Stored data
==========

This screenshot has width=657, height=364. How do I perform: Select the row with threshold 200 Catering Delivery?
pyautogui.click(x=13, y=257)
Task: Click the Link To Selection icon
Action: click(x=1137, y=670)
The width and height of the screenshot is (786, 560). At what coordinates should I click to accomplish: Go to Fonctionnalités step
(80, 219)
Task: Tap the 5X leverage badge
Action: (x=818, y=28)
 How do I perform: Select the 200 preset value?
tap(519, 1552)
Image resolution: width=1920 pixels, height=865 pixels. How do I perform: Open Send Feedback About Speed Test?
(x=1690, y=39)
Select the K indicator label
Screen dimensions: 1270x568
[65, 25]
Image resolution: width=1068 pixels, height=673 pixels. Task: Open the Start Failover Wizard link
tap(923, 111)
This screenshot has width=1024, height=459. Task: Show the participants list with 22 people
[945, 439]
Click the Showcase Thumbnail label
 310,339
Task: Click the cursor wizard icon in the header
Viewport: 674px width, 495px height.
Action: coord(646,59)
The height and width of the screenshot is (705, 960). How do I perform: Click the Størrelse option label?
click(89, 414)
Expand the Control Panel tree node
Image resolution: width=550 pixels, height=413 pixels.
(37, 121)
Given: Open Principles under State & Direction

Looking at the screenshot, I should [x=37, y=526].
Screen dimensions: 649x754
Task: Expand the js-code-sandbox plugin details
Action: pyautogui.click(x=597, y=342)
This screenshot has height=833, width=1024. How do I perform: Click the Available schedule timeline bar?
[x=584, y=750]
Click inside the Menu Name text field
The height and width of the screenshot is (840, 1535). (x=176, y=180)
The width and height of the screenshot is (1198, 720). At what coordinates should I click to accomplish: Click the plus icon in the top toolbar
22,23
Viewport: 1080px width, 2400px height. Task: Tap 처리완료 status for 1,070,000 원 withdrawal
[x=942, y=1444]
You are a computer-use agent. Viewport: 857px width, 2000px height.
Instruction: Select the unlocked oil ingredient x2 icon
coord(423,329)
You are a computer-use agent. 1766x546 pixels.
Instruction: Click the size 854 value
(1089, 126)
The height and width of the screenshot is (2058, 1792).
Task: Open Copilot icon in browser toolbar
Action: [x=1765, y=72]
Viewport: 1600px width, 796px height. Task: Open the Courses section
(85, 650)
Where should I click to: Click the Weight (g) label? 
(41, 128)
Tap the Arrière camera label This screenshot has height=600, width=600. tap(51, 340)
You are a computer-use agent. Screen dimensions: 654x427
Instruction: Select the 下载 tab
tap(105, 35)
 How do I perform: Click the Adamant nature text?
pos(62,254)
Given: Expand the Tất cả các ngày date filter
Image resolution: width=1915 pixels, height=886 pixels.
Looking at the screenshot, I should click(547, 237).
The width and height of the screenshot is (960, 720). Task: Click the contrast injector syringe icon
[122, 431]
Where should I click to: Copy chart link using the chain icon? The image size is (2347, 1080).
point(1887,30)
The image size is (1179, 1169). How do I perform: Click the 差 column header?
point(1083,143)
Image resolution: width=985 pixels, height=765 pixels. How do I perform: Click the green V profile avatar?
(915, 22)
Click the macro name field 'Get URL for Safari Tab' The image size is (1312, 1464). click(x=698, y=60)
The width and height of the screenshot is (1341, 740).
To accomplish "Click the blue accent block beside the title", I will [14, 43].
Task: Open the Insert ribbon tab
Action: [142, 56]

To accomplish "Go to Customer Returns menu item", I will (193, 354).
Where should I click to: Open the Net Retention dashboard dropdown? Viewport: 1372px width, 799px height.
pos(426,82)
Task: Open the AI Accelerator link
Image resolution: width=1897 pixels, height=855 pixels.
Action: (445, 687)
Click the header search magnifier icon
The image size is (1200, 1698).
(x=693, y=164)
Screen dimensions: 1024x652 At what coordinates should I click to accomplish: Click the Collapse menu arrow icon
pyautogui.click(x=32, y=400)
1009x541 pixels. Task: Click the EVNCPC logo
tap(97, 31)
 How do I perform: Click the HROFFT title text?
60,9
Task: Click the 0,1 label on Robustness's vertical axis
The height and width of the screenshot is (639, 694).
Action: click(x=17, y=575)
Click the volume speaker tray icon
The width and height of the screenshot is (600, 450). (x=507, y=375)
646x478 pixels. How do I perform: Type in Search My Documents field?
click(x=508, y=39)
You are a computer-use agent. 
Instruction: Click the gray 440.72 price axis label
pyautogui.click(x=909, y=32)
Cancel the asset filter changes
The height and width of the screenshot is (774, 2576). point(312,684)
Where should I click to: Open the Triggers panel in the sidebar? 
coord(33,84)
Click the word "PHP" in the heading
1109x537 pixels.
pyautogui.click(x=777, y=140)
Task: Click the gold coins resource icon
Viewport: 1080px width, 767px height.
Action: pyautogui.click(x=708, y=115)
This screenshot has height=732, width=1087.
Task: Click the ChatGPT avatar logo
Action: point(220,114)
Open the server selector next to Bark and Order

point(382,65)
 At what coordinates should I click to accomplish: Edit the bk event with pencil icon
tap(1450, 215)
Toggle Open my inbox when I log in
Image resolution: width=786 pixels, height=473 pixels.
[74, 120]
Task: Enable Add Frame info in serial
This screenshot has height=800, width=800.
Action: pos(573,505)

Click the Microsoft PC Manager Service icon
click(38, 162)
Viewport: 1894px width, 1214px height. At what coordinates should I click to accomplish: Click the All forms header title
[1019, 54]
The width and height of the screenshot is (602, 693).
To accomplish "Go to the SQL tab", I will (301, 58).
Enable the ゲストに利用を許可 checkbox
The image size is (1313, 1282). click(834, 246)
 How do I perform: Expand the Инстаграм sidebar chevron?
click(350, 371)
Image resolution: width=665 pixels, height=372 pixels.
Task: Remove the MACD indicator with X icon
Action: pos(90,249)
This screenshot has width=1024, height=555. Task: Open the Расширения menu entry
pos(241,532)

==========

Exercise goal: Transcribe the records above exactly as they appear.

Response to this exercise:
This screenshot has width=657, height=364. How do I perform: Select the row with threshold 200 Catering Delivery?
pyautogui.click(x=13, y=257)
Task: Click the Link To Selection icon
Action: click(x=1137, y=670)
The width and height of the screenshot is (786, 560). At what coordinates should I click to accomplish: Go to Fonctionnalités step
(80, 219)
Task: Tap the 5X leverage badge
Action: (x=818, y=28)
 How do I perform: Select the 200 preset value?
tap(519, 1552)
Image resolution: width=1920 pixels, height=865 pixels. How do I perform: Open Send Feedback About Speed Test?
(x=1690, y=39)
Select the K indicator label
Screen dimensions: 1270x568
[65, 25]
Image resolution: width=1068 pixels, height=673 pixels. Task: Open the Start Failover Wizard link
tap(923, 111)
This screenshot has width=1024, height=459. Task: Show the participants list with 22 people
[945, 439]
Click the Showcase Thumbnail label
 310,339
Task: Click the cursor wizard icon in the header
Viewport: 674px width, 495px height.
Action: coord(646,59)
The height and width of the screenshot is (705, 960). How do I perform: Click the Størrelse option label?
click(89, 414)
Expand the Control Panel tree node
Image resolution: width=550 pixels, height=413 pixels.
(37, 121)
Given: Open Principles under State & Direction

Looking at the screenshot, I should [x=37, y=526].
Screen dimensions: 649x754
Task: Expand the js-code-sandbox plugin details
Action: pyautogui.click(x=597, y=342)
This screenshot has height=833, width=1024. How do I perform: Click the Available schedule timeline bar?
[x=584, y=750]
Click inside the Menu Name text field
The height and width of the screenshot is (840, 1535). (x=176, y=180)
The width and height of the screenshot is (1198, 720). At what coordinates should I click to accomplish: Click the plus icon in the top toolbar
22,23
Viewport: 1080px width, 2400px height. Task: Tap 처리완료 status for 1,070,000 원 withdrawal
[x=942, y=1444]
You are a computer-use agent. Viewport: 857px width, 2000px height.
Instruction: Select the unlocked oil ingredient x2 icon
coord(423,329)
You are a computer-use agent. 1766x546 pixels.
Instruction: Click the size 854 value
(1089, 126)
The height and width of the screenshot is (2058, 1792).
Task: Open Copilot icon in browser toolbar
Action: [x=1765, y=72]
Viewport: 1600px width, 796px height. Task: Open the Courses section
(85, 650)
Where should I click to: Click the Weight (g) label? 
(41, 128)
Tap the Arrière camera label This screenshot has height=600, width=600. tap(51, 340)
You are a computer-use agent. Screen dimensions: 654x427
Instruction: Select the 下载 tab
tap(105, 35)
 How do I perform: Click the Adamant nature text?
pos(62,254)
Given: Expand the Tất cả các ngày date filter
Image resolution: width=1915 pixels, height=886 pixels.
Looking at the screenshot, I should click(547, 237).
The width and height of the screenshot is (960, 720). Task: Click the contrast injector syringe icon
[122, 431]
Where should I click to: Copy chart link using the chain icon? The image size is (2347, 1080).
point(1887,30)
The image size is (1179, 1169). How do I perform: Click the 差 column header?
point(1083,143)
Image resolution: width=985 pixels, height=765 pixels. How do I perform: Click the green V profile avatar?
(915, 22)
Click the macro name field 'Get URL for Safari Tab' The image size is (1312, 1464). click(x=698, y=60)
The width and height of the screenshot is (1341, 740).
To accomplish "Click the blue accent block beside the title", I will [14, 43].
Task: Open the Insert ribbon tab
Action: [142, 56]

To accomplish "Go to Customer Returns menu item", I will (193, 354).
Where should I click to: Open the Net Retention dashboard dropdown? Viewport: 1372px width, 799px height.
pos(426,82)
Task: Open the AI Accelerator link
Image resolution: width=1897 pixels, height=855 pixels.
Action: (445, 687)
Click the header search magnifier icon
The image size is (1200, 1698).
(x=693, y=164)
Screen dimensions: 1024x652 At what coordinates should I click to accomplish: Click the Collapse menu arrow icon
pyautogui.click(x=32, y=400)
1009x541 pixels. Task: Click the EVNCPC logo
tap(97, 31)
 How do I perform: Click the HROFFT title text?
60,9
Task: Click the 0,1 label on Robustness's vertical axis
The height and width of the screenshot is (639, 694).
Action: click(x=17, y=575)
Click the volume speaker tray icon
The width and height of the screenshot is (600, 450). (x=507, y=375)
646x478 pixels. How do I perform: Type in Search My Documents field?
click(x=508, y=39)
You are a computer-use agent. 
Instruction: Click the gray 440.72 price axis label
pyautogui.click(x=909, y=32)
Cancel the asset filter changes
The height and width of the screenshot is (774, 2576). point(312,684)
Where should I click to: Open the Triggers panel in the sidebar? 
coord(33,84)
Click the word "PHP" in the heading
1109x537 pixels.
pyautogui.click(x=777, y=140)
Task: Click the gold coins resource icon
Viewport: 1080px width, 767px height.
Action: pyautogui.click(x=708, y=115)
This screenshot has height=732, width=1087.
Task: Click the ChatGPT avatar logo
Action: point(220,114)
Open the server selector next to Bark and Order

point(382,65)
 At what coordinates should I click to accomplish: Edit the bk event with pencil icon
tap(1450, 215)
Toggle Open my inbox when I log in
Image resolution: width=786 pixels, height=473 pixels.
[74, 120]
Task: Enable Add Frame info in serial
This screenshot has height=800, width=800.
Action: pos(573,505)

Click the Microsoft PC Manager Service icon
click(38, 162)
Viewport: 1894px width, 1214px height. At what coordinates should I click to accomplish: Click the All forms header title
[1019, 54]
The width and height of the screenshot is (602, 693).
To accomplish "Go to the SQL tab", I will (301, 58).
Enable the ゲストに利用を許可 checkbox
The image size is (1313, 1282). click(834, 246)
 How do I perform: Expand the Инстаграм sidebar chevron?
click(350, 371)
Image resolution: width=665 pixels, height=372 pixels.
Task: Remove the MACD indicator with X icon
Action: pos(90,249)
This screenshot has width=1024, height=555. Task: Open the Расширения menu entry
pos(241,532)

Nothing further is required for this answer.